C3 Data Science Methodology Flashcards
Define Methodology
A system of methods used in a particular domain.
10 stages of Data Science Methodology?
Get Business understanding.
Determine Analytic approach.
Data requirements.
Data collection.
Data understanding.
Data preparation.
Modeling.
Evaluation.
Deployment.
Feedback.
(1.) Business Understanding asks?
What is the problem that you’re trying to solve?
An (2.) Analytic Approach asks?
How can I use data to answer the question?
or,
What patterns address the question most effectively?
Evaluating (3.) Data Requirements asks?
What data do you need to answer the question?
Planning (4.) Data collection asks?
Where will I get the data that I need, and how will I ingress it?
(5.) Data Understanding asks?
Does the data I’ve collected represent the problem to be solved?
During (6.) Data Preparation ask?
What additional work is required to manipulate and work with the data?
When (7.) Modeling, ask?
When you apply your data visualizations, do you see answers that address the business problem?
During (8.) Evaluation ask?
Does the data model answer the initial business question or must you adjust the data?

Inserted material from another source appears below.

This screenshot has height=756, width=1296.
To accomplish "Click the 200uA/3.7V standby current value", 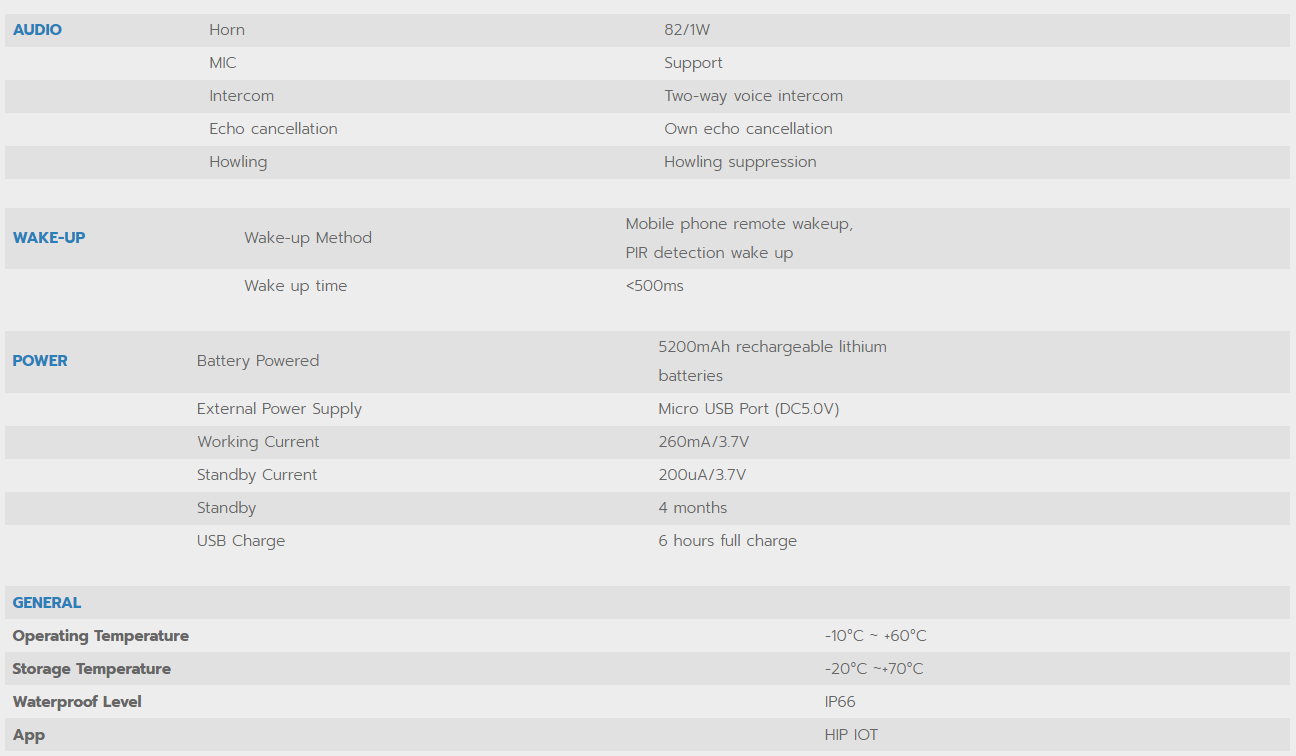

During (9.) Deployment ask?
Can you put the model into practice?
When seeking (10.) Feedback, ask?
Can I get constructive feedback from the data and the stakeholder to answer the business question?
What is a cohort?
A group that shares a common characteristic.
What is CRISP-DM?
Cross-Industry Standard Process for Data Mining.
Predictive models do what?
Tell us the probability of a future event based on historical data.
In broad terms, Descriptive Models do what?
Summarize data, without making predictions
What is a Feature?
A characteristic or attribute developed within the data that helps in solving the problem.
What are, Pairwise Correlations?
An analysis to determine the relationships and correlations between different variables.
What is, Text Analysis?
Analyzing and manipulating textual data, & extracting meaningful information and patterns.
Descriptive Analytics tells us?
What happened. Hindsight.
Low value & low difficulty.
Provides information.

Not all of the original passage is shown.